Task details: Among the entries below, take the line with "At what coordinates should I click to accomplish: Click the data" and the line with "Task: Click the commons-logging-1.1.jar", and output them and every line between them exactly, with nothing else.

Source data:
━━━━━━
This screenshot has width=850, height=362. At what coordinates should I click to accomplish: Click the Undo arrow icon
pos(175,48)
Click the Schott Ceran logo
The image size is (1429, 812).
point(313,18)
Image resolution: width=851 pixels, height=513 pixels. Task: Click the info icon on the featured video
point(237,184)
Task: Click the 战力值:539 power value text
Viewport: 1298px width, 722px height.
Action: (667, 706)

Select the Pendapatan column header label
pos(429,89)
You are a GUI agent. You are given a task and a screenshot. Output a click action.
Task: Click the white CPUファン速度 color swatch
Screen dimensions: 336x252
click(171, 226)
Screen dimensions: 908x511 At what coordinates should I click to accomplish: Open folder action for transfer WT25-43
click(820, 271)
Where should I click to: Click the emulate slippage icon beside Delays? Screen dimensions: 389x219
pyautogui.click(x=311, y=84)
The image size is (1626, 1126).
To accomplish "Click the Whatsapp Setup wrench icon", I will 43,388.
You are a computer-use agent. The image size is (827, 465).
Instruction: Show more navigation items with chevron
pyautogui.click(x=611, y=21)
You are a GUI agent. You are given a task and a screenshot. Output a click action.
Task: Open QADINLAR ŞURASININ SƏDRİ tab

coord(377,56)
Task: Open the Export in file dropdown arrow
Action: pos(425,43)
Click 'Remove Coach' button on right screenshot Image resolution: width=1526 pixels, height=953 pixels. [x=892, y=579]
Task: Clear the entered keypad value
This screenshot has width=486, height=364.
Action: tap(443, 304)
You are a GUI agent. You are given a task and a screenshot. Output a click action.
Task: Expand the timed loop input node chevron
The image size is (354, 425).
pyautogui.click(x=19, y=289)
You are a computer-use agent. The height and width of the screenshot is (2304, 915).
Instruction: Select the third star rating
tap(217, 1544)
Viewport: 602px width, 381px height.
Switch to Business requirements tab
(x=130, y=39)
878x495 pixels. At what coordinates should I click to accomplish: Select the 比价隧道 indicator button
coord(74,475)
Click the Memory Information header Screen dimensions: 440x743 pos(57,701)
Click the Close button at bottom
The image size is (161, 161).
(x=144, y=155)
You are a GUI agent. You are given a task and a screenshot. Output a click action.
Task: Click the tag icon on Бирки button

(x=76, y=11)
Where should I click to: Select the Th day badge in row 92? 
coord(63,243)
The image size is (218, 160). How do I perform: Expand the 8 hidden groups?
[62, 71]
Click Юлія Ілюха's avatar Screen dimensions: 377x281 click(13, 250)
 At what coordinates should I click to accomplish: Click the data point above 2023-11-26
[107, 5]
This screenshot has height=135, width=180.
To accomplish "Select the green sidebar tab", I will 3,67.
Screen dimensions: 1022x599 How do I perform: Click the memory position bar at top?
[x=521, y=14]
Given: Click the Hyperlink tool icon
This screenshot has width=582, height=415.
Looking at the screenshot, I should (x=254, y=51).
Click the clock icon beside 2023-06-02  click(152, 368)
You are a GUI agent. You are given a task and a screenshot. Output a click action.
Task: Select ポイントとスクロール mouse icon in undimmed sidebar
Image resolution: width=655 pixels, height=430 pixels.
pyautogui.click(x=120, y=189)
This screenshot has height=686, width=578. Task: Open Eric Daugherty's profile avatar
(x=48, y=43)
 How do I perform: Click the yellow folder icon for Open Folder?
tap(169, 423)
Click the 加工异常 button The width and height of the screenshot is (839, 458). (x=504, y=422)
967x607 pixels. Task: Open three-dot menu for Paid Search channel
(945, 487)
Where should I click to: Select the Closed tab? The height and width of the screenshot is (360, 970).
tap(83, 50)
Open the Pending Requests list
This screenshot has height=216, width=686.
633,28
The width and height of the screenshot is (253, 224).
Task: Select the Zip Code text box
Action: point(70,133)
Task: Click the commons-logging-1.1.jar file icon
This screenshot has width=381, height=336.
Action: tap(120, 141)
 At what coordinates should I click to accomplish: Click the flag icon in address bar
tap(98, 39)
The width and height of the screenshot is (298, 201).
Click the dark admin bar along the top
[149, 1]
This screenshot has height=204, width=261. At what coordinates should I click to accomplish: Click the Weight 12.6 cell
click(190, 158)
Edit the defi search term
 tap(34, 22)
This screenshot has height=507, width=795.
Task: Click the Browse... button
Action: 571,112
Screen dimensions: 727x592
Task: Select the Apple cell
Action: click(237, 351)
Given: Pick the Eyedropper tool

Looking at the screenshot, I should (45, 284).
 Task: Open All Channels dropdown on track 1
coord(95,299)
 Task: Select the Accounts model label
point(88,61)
━━━━━━
Solution for this task:
 At what coordinates should I click to accomplish: Click the data point above 2023-11-26
[107, 5]
This screenshot has height=135, width=180.
To accomplish "Select the green sidebar tab", I will 3,67.
Screen dimensions: 1022x599 How do I perform: Click the memory position bar at top?
[x=521, y=14]
Given: Click the Hyperlink tool icon
This screenshot has width=582, height=415.
Looking at the screenshot, I should (x=254, y=51).
Click the clock icon beside 2023-06-02  click(152, 368)
You are a GUI agent. You are given a task and a screenshot. Output a click action.
Task: Select ポイントとスクロール mouse icon in undimmed sidebar
Image resolution: width=655 pixels, height=430 pixels.
pyautogui.click(x=120, y=189)
This screenshot has height=686, width=578. Task: Open Eric Daugherty's profile avatar
(x=48, y=43)
 How do I perform: Click the yellow folder icon for Open Folder?
tap(169, 423)
Click the 加工异常 button The width and height of the screenshot is (839, 458). (x=504, y=422)
967x607 pixels. Task: Open three-dot menu for Paid Search channel
(945, 487)
Where should I click to: Select the Closed tab? The height and width of the screenshot is (360, 970).
tap(83, 50)
Open the Pending Requests list
This screenshot has height=216, width=686.
633,28
The width and height of the screenshot is (253, 224).
Task: Select the Zip Code text box
Action: point(70,133)
Task: Click the commons-logging-1.1.jar file icon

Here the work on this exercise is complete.